Opinion
1:19-cv-2609
07-02-2021
Magistrate Judge Kathleen B. Burke
OPINION AND ORDER
J. Philip Calabrese, United States District Judge
Defendant State Farm Fire and Casualty Company moves for judgment on the pleadings. (ECF No. 57.) Through this motion, Defendant seeks to dispose of the remaining claims Plaintiff Business Development Corporation of South Carolina asserts. For the reasons below, and those the Court previously addressed in Business Development Corp. of South Carolina v. Rutter & Russin, LLC, 2021 WL 1295062 (N.D. Ohio Apr. 7, 2021), the Court GRANTS Defendant State Farm's motion (ECF No. 57) and DENIES AS MOOT Plaintiff's motion to compel (ECF No. 46).
STATEMENT OF THE CASE
The Court assumes familiarity with the factual and procedural background of this dispute, which is set forth in its earlier ruling. See Business Dev. Corp., 2021 WL 1295062, at *1-3. With respect to State Farm, Business Development Corporation alleges that by excluding it from the settlement proceeds, State Farm (through its attorneys) “perverted [] legal proceedings” to permit it to “ignore its legal, contractual, and fiduciary duties to BDC[, ]” i.e., it failed to serve the settlement agreement documents. (ECF No. 1, ¶¶ 57-61, PageID #12.) Business Development Corporation also maintains that State Farm's actions in excluding it from the settlement breached the insurance contract clause requiring State Farm to pay mortgagees “as interests appear, ” meaning State Farm acted in bad faith. (Id., ¶¶ 62-74, PageID #13-14.) After the Court granted the other Defendants' motions that resulted in their dismissal from this action, the only claims that remain are those against State Farm for abuse of process (Count One), breach of contract (Count Two), and bad faith (Count Three). (ECF No. 1, ¶¶ 54-74, PageID #11-14.)
State Farm moves for judgment on the pleadings. (ECF No. 57.) It makes two principal arguments: (1) Plaintiff's insurance-related claims are barred by res judicata or collateral estoppel, or (2) the claims fail as a matter of law because they are time-barred under the policy language. (Id., PageID #828-38.) State Farm also argues the abuse of process claim fails as a matter of law because it was not required to serve Business Development Corporation with copies of documents in a case where the company declined to appear. (Id., PageID #839.)

Supplied entries ::
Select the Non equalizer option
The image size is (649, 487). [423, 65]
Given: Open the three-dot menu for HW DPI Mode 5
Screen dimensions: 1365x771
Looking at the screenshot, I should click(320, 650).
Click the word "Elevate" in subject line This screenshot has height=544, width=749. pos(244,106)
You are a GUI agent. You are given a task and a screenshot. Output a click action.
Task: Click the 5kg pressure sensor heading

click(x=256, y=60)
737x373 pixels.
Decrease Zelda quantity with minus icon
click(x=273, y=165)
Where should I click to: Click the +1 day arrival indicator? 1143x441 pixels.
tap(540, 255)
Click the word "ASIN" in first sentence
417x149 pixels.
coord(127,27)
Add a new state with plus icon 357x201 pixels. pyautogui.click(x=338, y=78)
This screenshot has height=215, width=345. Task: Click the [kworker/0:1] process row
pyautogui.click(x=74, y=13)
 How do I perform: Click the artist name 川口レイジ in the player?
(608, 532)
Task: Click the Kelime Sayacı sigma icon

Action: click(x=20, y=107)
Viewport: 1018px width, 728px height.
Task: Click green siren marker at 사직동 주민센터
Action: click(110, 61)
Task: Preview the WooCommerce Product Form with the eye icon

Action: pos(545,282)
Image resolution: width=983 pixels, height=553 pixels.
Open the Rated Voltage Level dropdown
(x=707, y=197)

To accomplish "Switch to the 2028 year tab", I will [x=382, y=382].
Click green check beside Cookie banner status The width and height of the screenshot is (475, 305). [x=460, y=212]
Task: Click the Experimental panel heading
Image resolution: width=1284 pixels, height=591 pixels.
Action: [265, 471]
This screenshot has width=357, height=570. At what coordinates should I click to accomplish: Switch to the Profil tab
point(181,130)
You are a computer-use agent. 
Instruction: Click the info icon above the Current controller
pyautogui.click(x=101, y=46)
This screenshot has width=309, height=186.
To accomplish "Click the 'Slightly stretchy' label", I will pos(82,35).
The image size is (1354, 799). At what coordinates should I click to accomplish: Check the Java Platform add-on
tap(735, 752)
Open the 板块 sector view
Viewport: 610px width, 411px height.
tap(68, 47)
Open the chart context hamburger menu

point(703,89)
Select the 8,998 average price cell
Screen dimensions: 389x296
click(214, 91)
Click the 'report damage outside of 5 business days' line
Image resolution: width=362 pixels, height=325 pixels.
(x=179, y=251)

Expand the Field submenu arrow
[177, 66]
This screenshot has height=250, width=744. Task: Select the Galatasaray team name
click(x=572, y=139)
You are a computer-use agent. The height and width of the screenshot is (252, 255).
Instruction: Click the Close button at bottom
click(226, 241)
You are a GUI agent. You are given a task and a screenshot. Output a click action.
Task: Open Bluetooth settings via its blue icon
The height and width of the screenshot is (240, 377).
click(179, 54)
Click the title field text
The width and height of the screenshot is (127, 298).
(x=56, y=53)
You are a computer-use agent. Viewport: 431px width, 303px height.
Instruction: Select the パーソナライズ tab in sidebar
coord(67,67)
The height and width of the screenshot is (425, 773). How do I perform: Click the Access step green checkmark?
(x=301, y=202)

Set task A :: List each claim that the court opinion says still remains against State Farm, with its count number.
Set task B :: Pick up the court opinion about State Farm's motion after its last sentence and keep writing it.
The data that comes after the court opinion is separate material and has nothing to do with it.

Expected answer A ::
- Abuse of process (Count One)
- Breach of contract (Count Two)
- Bad faith (Count Three)

Expected answer B ::
Plaintiff opposes, arguing that res judicata does not bar its claims, the time-to-sue provision in the policy does not apply to bad-faith claims, and it states a claim for abuse of process claim because State Farm secretly obtained the settlement in State court and, “had BDC been made aware, it would have challenged” the settlement. (ECF No. 58, PageID #851-56.)
JURISDICTION
In a footnote, Defendant raises a jurisdictional issue, noting it believes the Rooker-Feldman doctrine bars Plaintiff's claims against it. (ECF No. 57, PageID #828 n.1.) For the same reasons the Court declined to dismiss this action previously based on Rooker-Feldman, it does so here as well. Business Dev. Corp., 2021 WL 1295062, at *5 (citing VanderKodde v. Mary Jane M. Elliott, P.C., 951 F.3d 397, 409 (6th Cir. 2020) (Sutton, J., concurring)).
LEGAL STANDARD
Courts analyze a Rule 12(c) motion for judgment on the pleadings in the same manner as a motion to dismiss under Rule 12(b)(6). See Tucker v. Middleburg-Legacy Place, LLC, 539 F.3d 545, 549 (6th Cir. 2008). Accordingly, courts accept all factual allegations in the complaint as true and construe them in the light most favorable to the plaintiff, likewise drawing all reasonable inferences in the plaintiff's favor. See Bullington v. Bedford Cnty., 905 F.3d 467, 469 (6th Cir. 2018).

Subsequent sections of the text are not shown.